>>>

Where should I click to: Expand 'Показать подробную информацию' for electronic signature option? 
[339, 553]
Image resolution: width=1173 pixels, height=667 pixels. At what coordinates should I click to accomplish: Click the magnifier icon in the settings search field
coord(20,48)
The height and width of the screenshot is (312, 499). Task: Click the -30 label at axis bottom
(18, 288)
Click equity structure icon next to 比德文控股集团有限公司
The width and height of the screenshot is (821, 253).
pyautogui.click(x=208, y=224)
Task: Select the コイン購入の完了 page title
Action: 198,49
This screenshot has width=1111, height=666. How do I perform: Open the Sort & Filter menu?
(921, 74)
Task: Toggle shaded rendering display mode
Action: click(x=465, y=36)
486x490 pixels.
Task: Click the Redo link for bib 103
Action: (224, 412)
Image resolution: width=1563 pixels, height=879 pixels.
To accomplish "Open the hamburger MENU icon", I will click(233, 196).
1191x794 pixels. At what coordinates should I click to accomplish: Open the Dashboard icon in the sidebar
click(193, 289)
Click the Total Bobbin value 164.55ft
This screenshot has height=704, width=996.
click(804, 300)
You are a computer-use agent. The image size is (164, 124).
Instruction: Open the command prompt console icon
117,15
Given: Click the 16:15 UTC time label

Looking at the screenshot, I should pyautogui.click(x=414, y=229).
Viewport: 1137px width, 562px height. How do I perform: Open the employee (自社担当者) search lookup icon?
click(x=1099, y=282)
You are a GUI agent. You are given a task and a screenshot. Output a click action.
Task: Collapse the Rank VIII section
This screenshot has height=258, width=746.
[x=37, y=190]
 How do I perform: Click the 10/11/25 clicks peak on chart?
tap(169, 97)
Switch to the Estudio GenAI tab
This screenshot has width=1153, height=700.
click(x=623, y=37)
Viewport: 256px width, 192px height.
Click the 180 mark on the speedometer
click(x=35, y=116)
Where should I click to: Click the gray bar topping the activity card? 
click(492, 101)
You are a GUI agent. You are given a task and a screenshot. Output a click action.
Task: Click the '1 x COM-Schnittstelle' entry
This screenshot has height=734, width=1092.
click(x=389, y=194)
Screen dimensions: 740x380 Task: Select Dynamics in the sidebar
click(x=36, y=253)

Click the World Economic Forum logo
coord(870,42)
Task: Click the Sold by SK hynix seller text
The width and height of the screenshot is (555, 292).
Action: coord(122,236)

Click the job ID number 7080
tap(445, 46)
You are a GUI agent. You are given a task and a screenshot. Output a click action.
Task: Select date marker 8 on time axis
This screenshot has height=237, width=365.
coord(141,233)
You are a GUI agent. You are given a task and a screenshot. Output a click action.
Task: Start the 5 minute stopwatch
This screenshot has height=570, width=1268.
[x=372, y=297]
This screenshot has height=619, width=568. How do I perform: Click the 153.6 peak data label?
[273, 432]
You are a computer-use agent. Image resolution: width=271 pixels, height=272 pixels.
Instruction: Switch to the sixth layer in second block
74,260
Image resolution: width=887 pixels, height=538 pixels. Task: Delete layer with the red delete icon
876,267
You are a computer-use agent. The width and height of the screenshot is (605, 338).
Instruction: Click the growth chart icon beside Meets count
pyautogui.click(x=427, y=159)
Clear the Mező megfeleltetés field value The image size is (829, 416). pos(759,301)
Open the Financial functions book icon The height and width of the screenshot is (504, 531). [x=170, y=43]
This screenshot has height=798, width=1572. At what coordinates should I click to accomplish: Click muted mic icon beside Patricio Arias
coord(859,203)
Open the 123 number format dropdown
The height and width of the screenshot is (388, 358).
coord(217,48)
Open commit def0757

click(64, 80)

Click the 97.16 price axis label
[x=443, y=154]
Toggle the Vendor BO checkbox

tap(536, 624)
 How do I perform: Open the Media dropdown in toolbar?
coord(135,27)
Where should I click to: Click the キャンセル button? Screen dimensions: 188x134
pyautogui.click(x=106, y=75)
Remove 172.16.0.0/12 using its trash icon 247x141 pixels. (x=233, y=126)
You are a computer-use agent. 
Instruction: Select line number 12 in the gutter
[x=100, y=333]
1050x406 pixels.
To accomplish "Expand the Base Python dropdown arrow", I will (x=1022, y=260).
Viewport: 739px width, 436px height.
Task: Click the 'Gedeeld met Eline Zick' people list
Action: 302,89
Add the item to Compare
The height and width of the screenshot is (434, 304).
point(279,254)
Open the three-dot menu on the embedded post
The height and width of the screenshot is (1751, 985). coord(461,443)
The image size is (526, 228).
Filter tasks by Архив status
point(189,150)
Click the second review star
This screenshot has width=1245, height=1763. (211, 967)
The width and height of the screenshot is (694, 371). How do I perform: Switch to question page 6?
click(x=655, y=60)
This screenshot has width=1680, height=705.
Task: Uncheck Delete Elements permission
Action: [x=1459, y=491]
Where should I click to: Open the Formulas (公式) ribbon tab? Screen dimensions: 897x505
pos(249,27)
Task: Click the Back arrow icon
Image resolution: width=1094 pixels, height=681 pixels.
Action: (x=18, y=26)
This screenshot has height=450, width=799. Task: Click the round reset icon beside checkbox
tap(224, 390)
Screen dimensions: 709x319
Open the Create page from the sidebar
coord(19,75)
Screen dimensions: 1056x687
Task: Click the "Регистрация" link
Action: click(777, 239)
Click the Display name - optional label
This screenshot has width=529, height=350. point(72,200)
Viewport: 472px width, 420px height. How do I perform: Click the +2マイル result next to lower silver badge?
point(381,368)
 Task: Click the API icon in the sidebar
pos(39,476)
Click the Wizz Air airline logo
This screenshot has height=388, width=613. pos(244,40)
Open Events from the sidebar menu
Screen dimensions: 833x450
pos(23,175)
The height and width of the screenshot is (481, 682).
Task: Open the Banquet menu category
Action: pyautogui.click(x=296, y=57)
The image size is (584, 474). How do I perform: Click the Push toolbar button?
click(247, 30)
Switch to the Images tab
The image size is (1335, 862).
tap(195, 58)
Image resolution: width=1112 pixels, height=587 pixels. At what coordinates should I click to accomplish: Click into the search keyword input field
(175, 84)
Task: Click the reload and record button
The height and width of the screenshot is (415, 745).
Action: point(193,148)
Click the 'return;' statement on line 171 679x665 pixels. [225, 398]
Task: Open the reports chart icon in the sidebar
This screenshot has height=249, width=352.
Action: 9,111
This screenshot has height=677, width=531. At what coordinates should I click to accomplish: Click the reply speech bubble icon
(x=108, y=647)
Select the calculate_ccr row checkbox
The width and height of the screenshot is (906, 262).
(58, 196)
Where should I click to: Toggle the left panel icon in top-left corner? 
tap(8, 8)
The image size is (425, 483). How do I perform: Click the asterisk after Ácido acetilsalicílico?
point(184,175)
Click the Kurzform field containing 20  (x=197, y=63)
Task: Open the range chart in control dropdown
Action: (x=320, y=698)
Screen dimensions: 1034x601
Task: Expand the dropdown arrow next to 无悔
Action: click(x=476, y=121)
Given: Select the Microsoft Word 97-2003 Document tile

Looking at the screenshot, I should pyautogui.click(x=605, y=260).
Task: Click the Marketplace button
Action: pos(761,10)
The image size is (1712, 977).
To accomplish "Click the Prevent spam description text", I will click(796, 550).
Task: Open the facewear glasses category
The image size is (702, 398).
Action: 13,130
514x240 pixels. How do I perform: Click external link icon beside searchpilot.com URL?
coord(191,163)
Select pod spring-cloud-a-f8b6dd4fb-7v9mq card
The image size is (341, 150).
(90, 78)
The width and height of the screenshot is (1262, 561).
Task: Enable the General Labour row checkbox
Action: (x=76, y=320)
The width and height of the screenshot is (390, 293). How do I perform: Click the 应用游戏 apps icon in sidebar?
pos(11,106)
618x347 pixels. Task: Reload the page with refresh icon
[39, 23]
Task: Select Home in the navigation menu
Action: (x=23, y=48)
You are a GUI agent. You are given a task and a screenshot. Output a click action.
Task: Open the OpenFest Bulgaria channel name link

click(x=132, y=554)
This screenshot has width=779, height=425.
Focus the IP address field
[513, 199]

<<<

(WHAT IS REQUIRED):
Set down, exactly as they appear, the line holding "618x347 pixels. Task: Reload" and every line after it until the records end.

(RESPONSE):
618x347 pixels. Task: Reload the page with refresh icon
[39, 23]
Task: Select Home in the navigation menu
Action: (x=23, y=48)
You are a GUI agent. You are given a task and a screenshot. Output a click action.
Task: Open the OpenFest Bulgaria channel name link

click(x=132, y=554)
This screenshot has width=779, height=425.
Focus the IP address field
[513, 199]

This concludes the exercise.